It turns out that changing the underlying schema is not a fun task, but I still believe that it was worth it. I did end up needing a few additional fields for things like Google Analytics, and I found a couple of things lacking in their schema, e.g. it does not have an option to set an employer as current. So in the end my schema is a superset of theirs, but functionally will work on both platforms.

I decided to stick with YAML for the format as I find it easier to work with; YAML and JSON are easily interchangeable and I simply made my templating engine output a JSON version of the resume as well. With the JSON version in hand I made a GitHub Action to publish it as a Gist so that the JSON registry could pick up the resume.

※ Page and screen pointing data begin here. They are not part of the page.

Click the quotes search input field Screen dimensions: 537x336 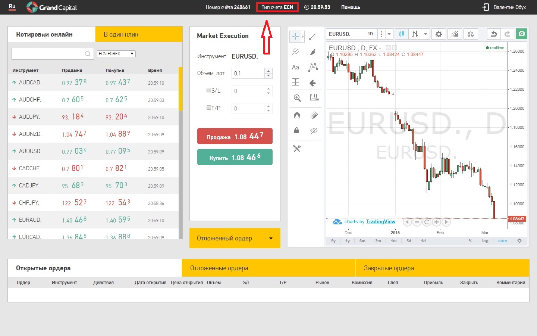click(48, 54)
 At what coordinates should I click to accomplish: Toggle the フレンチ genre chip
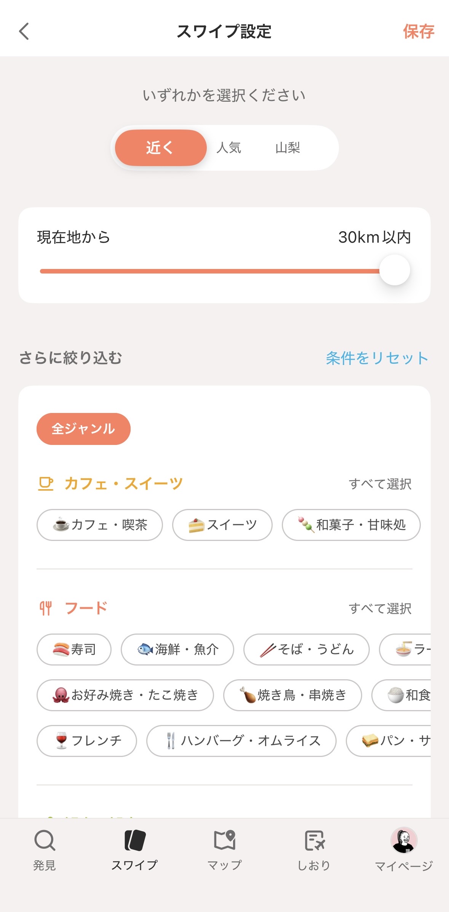[87, 741]
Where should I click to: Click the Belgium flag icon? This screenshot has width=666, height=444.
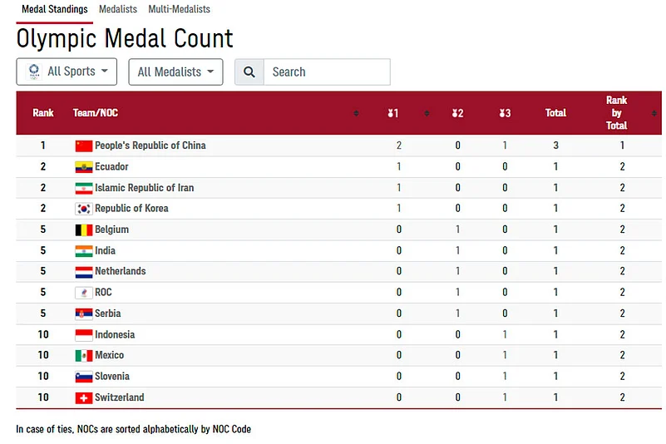[84, 229]
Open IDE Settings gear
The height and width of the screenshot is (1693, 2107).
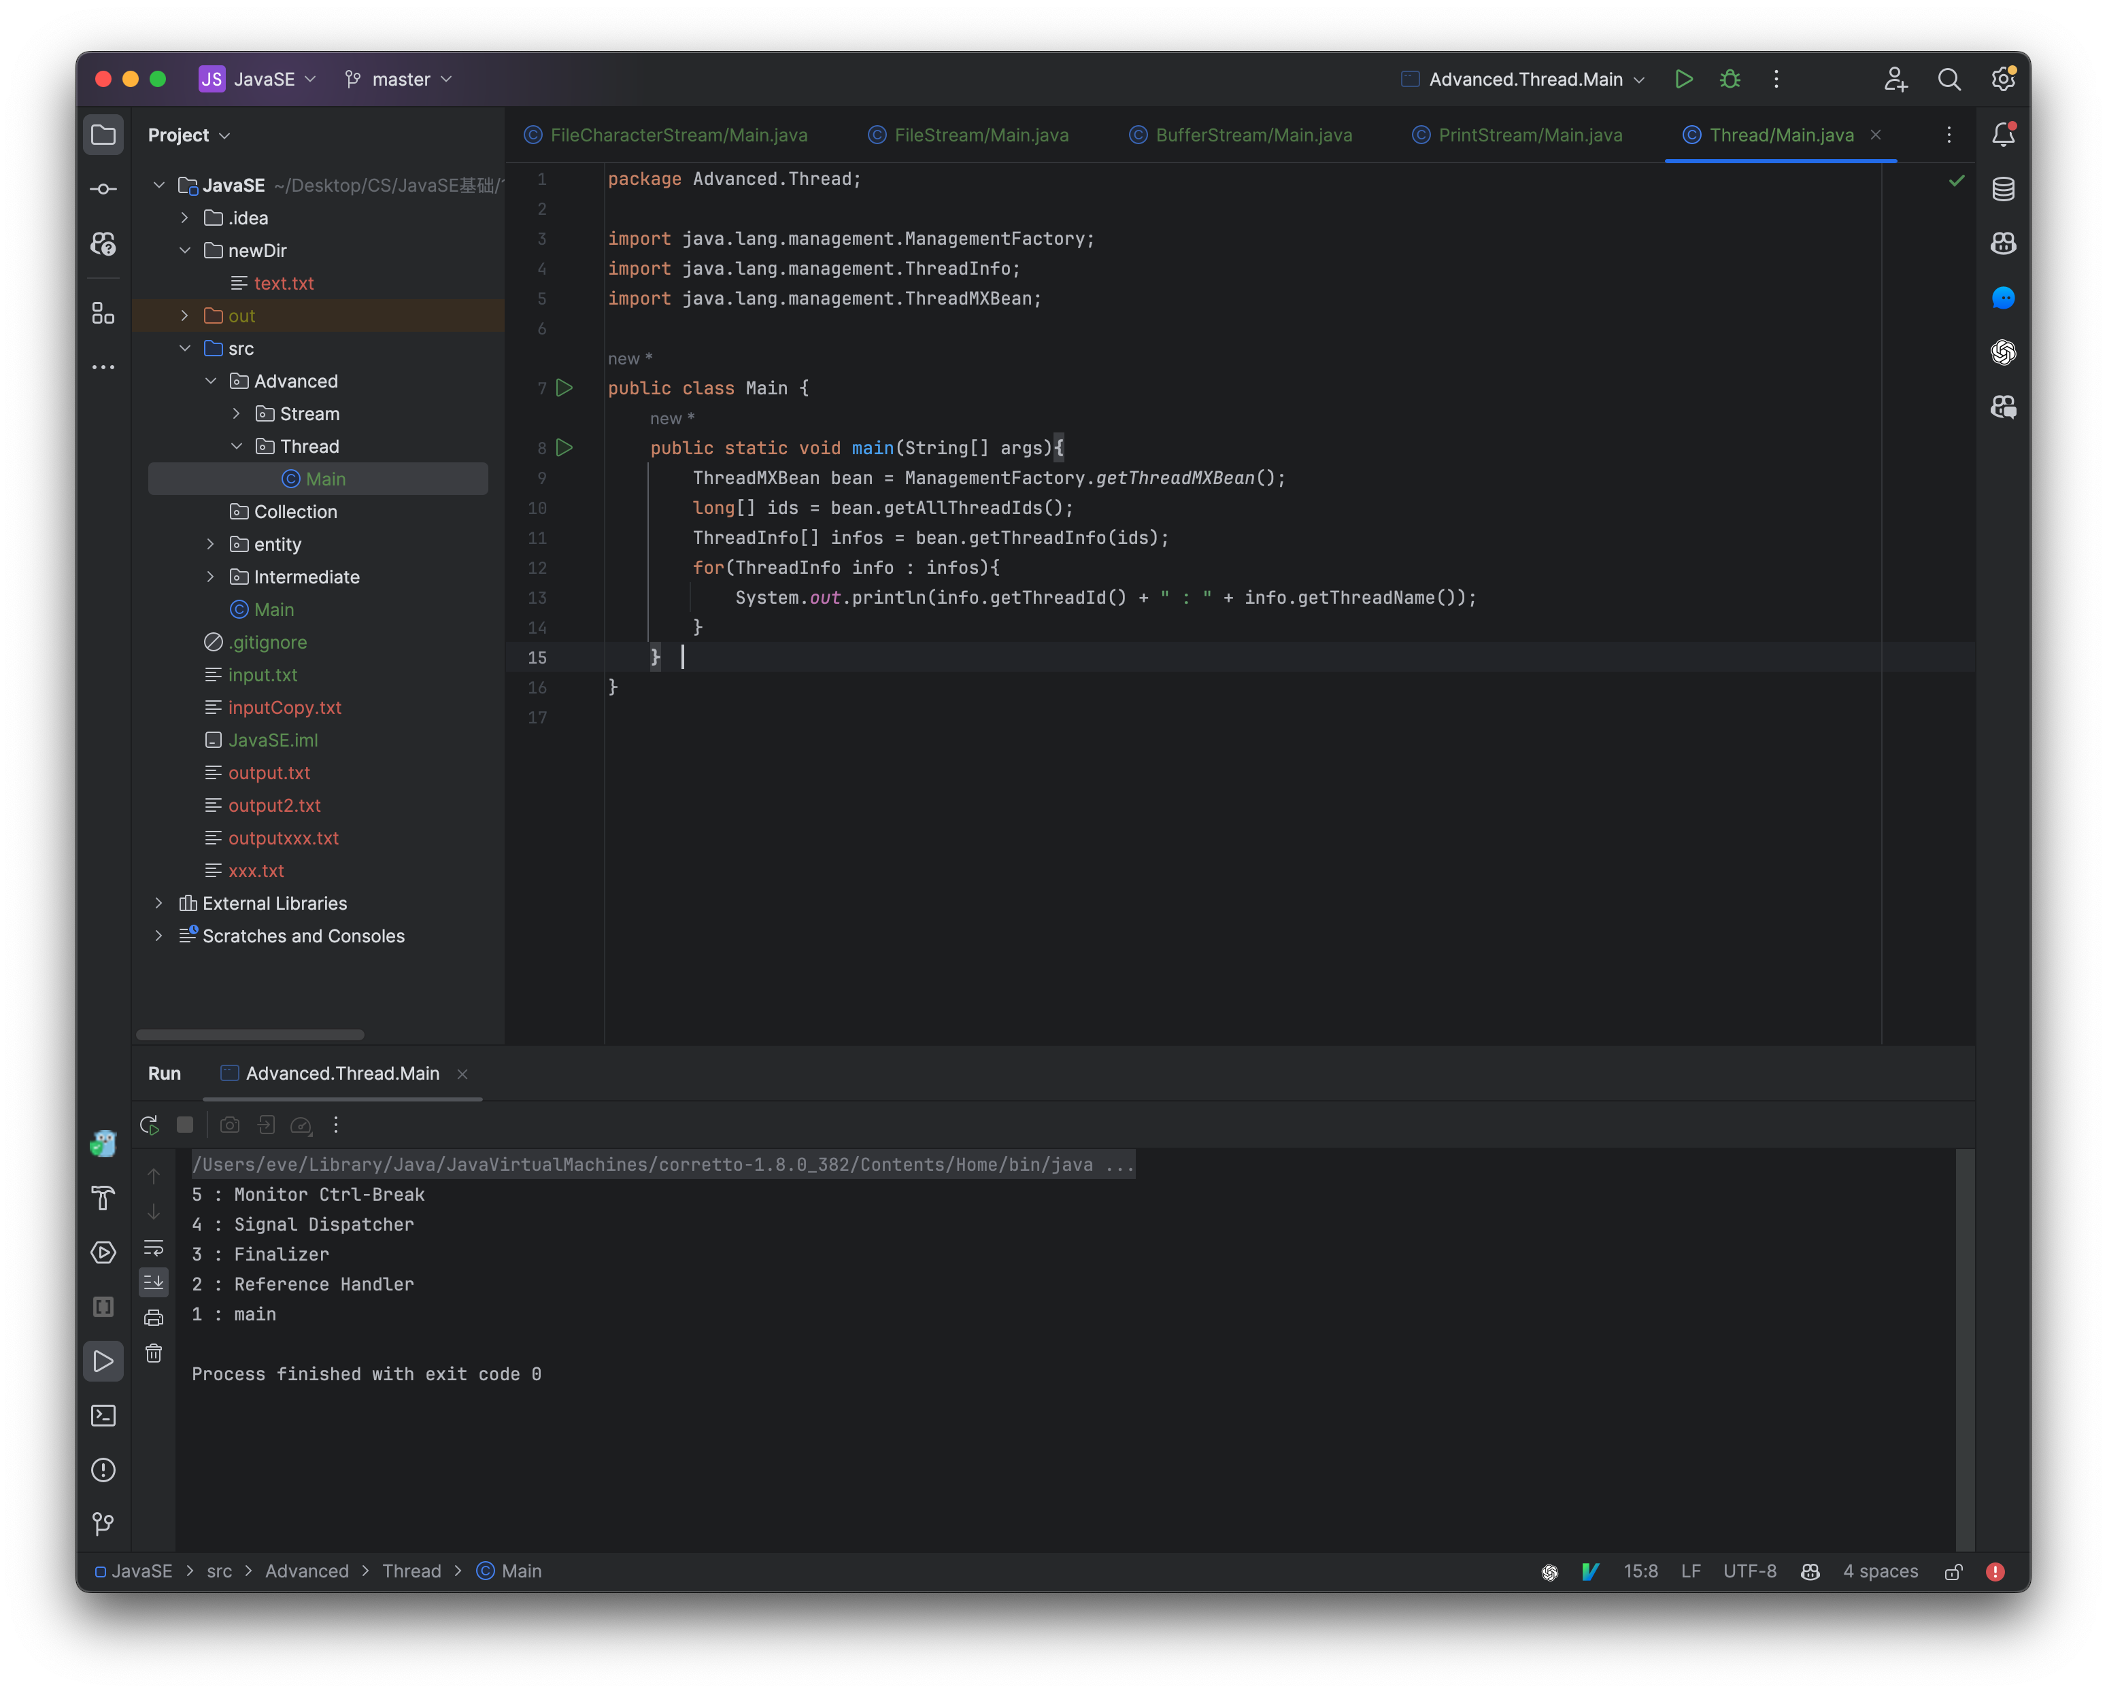(x=2002, y=79)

For version 3 I also decided to fix the Konami resume so that it properly toggled the CSS rather than loading a new page. This is strictly not necessary, but I am a novice web developer wanted to challenge myself. In the end I found a tutorial by YouTuber Envato Tuts+ that walked me through the process and gave me even more respect for the art of web development!

Final Workflow

  1. A change is made to configs/resume.yaml.
  2. A pre-commit hook is executed which generates the following versions of the resume:
    • resume.json (JSON)
    • resume.html (HTML)
    • resume.pdf (PDF)
  3. The changes are pushed to GitHub.
  4. The following GitHub Actions are ran:
  5. The JSON Resume registry is updated with my new resume.
  6. My GitHub Page is updated with my new content/resume.

Conclusion

In the end I am happy with my project and I hope that my resume is sufficiently nerdy. My resume does not present as a nerdy one, but if nothing else it can be an interesting conversation piece and I did learn a lot along the way!